The research was commissioned as part of the Energy Saving Trust’s Building in the Dark campaign which launched today.
The initiative aims to highlight the green skills gap among UK tradespeople, as well as campaign for new quality standards and training programmes for the housing sector on energy efficiency.
One poll – of 2362 people from across the UK – found just 17% would trust the advice of the tradesperson already doing work in their house, if they offered to install energy efficiency measures.
And more than half (56%) would suspect that if a tradesperson doing a job on their house suggested energy efficiency measures for their home their motivation was to get extra work.
The second survey – of 241 UK tradespeople – found that 55% of tradespeople would offer green advice if they had more information while more than eight in 10 (84%) would like to be trusted by their customers to give energy efficiency advice.
More than two thirds (68%) of tradespeople want clearer explanations of current environmental legislation while almost eight in 10 (78%) need better guidance of changes in the pipeline for energy efficiency requirements.
Philip Sellwood, chief executive of the Energy Saving Trust, said: "If the national target of an 80 per cent reduction in CO2 emissions by 2050 is to be met it is vital we tackle the lack of energy efficiency in our existing housing stock. We simply must act now.

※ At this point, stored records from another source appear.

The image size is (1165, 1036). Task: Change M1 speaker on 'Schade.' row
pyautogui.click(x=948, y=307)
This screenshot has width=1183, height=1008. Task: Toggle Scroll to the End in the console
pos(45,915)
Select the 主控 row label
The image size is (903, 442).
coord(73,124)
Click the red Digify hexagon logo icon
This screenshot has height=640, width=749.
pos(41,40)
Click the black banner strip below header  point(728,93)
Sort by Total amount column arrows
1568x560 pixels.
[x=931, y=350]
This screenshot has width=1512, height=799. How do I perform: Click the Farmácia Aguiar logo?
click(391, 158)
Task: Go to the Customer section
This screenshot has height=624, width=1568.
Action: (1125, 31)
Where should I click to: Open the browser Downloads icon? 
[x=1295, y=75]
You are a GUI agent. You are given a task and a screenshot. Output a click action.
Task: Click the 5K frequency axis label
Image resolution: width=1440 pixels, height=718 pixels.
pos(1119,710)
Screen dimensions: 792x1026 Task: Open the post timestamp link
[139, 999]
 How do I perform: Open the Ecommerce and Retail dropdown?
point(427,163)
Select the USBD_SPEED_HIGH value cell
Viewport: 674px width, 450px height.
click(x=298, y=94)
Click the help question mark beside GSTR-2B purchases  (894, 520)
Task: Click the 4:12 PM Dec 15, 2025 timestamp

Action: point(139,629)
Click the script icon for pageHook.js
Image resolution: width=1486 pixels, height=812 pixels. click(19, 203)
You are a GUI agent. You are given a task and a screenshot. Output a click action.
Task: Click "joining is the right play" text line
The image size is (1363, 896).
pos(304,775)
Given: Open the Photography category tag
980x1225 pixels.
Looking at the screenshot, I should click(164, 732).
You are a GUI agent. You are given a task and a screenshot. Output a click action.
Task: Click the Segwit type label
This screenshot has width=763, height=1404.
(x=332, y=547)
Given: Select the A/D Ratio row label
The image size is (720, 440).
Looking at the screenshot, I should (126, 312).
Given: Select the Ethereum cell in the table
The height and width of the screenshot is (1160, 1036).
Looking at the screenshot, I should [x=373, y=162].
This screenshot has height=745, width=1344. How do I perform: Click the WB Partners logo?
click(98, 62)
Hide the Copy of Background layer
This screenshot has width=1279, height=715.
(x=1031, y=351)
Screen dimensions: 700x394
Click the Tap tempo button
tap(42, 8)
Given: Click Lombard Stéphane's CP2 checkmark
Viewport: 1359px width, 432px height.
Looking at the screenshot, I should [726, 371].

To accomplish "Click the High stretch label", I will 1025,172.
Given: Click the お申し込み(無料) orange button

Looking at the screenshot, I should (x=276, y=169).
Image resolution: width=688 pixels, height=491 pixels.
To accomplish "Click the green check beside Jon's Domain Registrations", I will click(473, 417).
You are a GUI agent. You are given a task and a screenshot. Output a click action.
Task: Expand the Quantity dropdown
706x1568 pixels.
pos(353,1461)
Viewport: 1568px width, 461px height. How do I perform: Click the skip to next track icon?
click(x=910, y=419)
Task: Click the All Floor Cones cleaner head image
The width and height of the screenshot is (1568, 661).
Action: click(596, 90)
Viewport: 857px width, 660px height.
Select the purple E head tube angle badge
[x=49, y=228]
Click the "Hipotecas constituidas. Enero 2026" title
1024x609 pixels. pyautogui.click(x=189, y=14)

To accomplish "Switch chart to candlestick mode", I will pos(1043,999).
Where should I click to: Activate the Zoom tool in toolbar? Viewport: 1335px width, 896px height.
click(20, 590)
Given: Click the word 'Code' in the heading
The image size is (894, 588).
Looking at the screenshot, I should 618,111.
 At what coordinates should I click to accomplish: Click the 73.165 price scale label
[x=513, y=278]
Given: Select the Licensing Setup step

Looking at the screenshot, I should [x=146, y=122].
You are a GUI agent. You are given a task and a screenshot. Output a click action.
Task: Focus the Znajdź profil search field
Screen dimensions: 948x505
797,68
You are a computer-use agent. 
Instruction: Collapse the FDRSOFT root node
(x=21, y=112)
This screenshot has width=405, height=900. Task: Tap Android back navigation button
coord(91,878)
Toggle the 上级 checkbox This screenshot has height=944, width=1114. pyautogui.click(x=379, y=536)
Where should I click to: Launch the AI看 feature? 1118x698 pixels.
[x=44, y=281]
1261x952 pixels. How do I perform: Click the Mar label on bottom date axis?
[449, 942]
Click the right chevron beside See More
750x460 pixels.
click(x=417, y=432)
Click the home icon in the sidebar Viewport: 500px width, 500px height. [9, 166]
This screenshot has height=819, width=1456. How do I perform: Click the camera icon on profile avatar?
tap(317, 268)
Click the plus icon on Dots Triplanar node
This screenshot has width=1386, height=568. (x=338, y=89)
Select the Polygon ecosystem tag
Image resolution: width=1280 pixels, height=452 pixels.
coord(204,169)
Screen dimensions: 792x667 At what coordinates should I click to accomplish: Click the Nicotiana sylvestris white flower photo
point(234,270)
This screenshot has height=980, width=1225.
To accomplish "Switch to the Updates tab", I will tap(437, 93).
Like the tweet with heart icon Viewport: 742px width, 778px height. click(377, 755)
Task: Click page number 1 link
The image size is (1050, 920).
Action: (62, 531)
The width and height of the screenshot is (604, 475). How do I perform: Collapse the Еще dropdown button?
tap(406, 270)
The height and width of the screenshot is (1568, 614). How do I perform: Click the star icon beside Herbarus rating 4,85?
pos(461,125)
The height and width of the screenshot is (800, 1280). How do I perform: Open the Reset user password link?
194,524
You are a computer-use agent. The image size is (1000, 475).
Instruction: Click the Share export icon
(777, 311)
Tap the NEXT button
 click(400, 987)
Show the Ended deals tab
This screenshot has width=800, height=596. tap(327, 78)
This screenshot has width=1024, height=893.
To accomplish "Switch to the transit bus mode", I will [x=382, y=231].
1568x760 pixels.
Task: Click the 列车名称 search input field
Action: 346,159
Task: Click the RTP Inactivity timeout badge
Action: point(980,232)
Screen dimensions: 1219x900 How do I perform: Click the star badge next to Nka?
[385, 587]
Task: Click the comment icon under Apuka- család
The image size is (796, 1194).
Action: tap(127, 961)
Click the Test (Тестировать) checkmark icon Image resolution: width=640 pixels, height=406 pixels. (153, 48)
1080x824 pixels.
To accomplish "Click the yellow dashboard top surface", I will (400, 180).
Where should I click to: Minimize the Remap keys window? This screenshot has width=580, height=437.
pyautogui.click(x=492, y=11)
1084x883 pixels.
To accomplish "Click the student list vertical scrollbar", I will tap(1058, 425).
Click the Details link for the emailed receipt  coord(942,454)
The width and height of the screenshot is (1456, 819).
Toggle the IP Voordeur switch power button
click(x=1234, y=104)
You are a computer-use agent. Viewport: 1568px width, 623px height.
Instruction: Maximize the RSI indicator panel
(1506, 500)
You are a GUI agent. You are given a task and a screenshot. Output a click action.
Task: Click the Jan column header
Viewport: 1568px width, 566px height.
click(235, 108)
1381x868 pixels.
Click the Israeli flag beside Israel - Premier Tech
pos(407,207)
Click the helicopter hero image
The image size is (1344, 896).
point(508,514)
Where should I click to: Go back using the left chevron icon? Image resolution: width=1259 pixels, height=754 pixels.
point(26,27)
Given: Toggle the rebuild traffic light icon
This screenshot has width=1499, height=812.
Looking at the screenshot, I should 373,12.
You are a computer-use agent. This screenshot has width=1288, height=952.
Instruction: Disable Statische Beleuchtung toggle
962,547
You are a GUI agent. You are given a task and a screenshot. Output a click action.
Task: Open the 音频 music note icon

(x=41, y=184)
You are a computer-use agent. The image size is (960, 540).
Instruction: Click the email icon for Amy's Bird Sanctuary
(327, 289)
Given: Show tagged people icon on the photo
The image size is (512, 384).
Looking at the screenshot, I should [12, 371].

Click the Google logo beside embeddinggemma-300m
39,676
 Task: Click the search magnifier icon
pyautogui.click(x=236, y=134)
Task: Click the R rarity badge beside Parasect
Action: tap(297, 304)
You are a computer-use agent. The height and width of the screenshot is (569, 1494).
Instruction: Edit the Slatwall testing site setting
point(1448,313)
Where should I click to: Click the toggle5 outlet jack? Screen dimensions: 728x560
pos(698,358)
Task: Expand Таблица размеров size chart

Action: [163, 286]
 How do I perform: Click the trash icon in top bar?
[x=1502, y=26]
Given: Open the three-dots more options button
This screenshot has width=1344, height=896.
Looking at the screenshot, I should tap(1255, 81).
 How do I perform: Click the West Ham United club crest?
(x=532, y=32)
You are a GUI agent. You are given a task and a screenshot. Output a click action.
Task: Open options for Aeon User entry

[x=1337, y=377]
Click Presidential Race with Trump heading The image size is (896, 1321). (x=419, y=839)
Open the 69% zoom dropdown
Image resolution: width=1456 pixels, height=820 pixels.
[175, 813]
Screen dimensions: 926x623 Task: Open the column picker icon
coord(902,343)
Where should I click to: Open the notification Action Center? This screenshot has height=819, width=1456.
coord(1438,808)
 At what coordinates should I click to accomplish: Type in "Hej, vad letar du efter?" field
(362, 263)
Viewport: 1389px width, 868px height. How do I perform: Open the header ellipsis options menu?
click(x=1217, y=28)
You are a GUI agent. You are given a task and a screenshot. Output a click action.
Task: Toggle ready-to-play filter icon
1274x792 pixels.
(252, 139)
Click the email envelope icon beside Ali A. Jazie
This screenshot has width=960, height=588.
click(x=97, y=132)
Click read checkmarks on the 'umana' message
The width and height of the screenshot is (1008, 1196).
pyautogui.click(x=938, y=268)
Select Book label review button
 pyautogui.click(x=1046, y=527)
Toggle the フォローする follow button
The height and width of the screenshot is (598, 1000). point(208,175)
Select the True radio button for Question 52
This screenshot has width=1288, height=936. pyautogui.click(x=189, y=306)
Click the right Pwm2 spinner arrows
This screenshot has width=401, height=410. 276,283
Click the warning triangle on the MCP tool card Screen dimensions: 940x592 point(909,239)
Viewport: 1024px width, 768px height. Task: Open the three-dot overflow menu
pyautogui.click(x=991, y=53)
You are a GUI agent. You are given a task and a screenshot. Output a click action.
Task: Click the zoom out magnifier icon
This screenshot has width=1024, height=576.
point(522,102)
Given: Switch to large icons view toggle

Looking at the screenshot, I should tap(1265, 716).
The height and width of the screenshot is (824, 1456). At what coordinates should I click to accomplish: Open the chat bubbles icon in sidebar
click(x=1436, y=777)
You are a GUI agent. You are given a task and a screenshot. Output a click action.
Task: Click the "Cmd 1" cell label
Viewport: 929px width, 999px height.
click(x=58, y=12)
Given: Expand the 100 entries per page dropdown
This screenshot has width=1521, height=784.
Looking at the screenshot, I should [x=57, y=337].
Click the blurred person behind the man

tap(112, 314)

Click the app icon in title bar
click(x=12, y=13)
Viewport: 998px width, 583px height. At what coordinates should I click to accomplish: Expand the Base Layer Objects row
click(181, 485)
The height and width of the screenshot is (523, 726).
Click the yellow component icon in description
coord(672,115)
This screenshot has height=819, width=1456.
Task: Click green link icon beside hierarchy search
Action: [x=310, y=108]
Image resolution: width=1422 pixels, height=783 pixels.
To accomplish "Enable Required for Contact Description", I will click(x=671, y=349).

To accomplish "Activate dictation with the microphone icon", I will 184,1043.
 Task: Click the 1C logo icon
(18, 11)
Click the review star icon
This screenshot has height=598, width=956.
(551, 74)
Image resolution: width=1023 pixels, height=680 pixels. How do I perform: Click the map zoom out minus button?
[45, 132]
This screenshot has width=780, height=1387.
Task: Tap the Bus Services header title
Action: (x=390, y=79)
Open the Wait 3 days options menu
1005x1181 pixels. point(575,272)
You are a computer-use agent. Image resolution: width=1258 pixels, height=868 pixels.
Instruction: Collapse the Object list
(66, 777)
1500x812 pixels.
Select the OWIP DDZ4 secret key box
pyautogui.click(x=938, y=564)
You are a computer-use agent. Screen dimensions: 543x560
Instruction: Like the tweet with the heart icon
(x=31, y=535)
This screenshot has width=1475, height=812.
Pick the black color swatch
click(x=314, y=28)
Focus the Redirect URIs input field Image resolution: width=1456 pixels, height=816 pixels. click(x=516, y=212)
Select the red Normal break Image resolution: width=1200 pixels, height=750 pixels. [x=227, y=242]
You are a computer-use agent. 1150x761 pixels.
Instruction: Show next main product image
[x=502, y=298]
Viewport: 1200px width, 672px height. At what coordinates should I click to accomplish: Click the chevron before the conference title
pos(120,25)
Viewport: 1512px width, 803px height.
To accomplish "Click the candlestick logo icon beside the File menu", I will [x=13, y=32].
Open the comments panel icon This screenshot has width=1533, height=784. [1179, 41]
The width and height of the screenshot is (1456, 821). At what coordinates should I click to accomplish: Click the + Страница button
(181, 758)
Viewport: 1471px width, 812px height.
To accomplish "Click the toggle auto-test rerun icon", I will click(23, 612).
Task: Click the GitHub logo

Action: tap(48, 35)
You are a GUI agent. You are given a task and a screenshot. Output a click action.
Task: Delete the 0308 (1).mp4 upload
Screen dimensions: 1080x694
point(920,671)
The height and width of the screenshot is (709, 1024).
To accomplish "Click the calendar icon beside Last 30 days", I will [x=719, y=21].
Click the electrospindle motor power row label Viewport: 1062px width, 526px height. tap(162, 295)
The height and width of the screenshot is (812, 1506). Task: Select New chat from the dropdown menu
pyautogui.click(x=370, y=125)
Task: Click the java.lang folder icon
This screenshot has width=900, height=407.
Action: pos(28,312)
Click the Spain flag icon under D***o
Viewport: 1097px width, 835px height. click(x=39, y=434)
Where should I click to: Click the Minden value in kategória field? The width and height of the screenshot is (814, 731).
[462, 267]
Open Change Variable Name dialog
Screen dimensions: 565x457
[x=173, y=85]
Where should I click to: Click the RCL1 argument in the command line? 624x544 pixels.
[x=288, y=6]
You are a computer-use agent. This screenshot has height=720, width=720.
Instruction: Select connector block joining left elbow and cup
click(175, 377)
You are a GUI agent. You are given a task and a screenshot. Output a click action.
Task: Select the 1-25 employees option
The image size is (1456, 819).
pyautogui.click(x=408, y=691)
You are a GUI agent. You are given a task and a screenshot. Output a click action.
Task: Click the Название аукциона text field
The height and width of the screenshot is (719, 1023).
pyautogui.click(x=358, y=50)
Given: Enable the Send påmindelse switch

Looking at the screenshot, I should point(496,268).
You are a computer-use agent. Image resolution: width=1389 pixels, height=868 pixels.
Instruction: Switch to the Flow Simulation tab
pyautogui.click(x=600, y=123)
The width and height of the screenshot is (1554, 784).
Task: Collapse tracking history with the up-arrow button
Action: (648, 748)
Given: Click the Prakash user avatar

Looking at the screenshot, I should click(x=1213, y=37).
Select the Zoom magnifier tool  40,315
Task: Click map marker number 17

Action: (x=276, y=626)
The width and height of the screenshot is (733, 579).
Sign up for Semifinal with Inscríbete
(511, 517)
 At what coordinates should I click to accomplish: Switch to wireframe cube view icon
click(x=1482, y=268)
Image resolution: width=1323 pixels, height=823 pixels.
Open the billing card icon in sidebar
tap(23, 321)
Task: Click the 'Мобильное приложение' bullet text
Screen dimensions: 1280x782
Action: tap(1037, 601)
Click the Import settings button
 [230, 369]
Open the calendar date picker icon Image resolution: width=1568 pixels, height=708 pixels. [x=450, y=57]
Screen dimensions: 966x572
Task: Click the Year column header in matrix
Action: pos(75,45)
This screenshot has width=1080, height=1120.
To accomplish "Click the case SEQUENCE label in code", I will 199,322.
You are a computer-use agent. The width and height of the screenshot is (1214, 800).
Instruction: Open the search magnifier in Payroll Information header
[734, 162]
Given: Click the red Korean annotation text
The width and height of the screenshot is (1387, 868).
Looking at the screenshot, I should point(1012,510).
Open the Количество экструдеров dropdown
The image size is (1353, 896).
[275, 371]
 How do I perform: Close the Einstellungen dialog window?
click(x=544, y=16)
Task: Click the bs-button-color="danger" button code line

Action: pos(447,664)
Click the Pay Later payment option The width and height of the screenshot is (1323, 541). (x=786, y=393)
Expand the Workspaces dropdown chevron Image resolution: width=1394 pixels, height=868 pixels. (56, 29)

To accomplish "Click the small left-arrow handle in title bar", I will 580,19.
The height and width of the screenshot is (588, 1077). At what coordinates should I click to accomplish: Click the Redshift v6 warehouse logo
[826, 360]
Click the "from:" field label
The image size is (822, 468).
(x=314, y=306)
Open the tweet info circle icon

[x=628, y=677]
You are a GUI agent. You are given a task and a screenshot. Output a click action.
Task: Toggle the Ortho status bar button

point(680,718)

"Latest figures show that £23.9billion is spent on repair, maintenance and improvement works on the UK housing stock and some of this work represents a missed opportunity to make green improvements.
"Real cost savings – in terms of labour and minimising disruption – are on offer to householders who employ tradespeople to install energy-efficiency measures when they are in doing other work. Householders can save on average £340 a year on energy bills through green improvements and energy efficient behaviours.
"We need new training schemes and quality marks for the housing sector to help householders identify skilled tradespeople with the expertise to make green improvements.
"Seventy-five per cent of people in the UK believe the best way to improve the energy efficiency of a home is when the builders are in, but until tradespeople have the knowledge, training and skills to be able to offer this expertise as second nature then they will be building in the dark."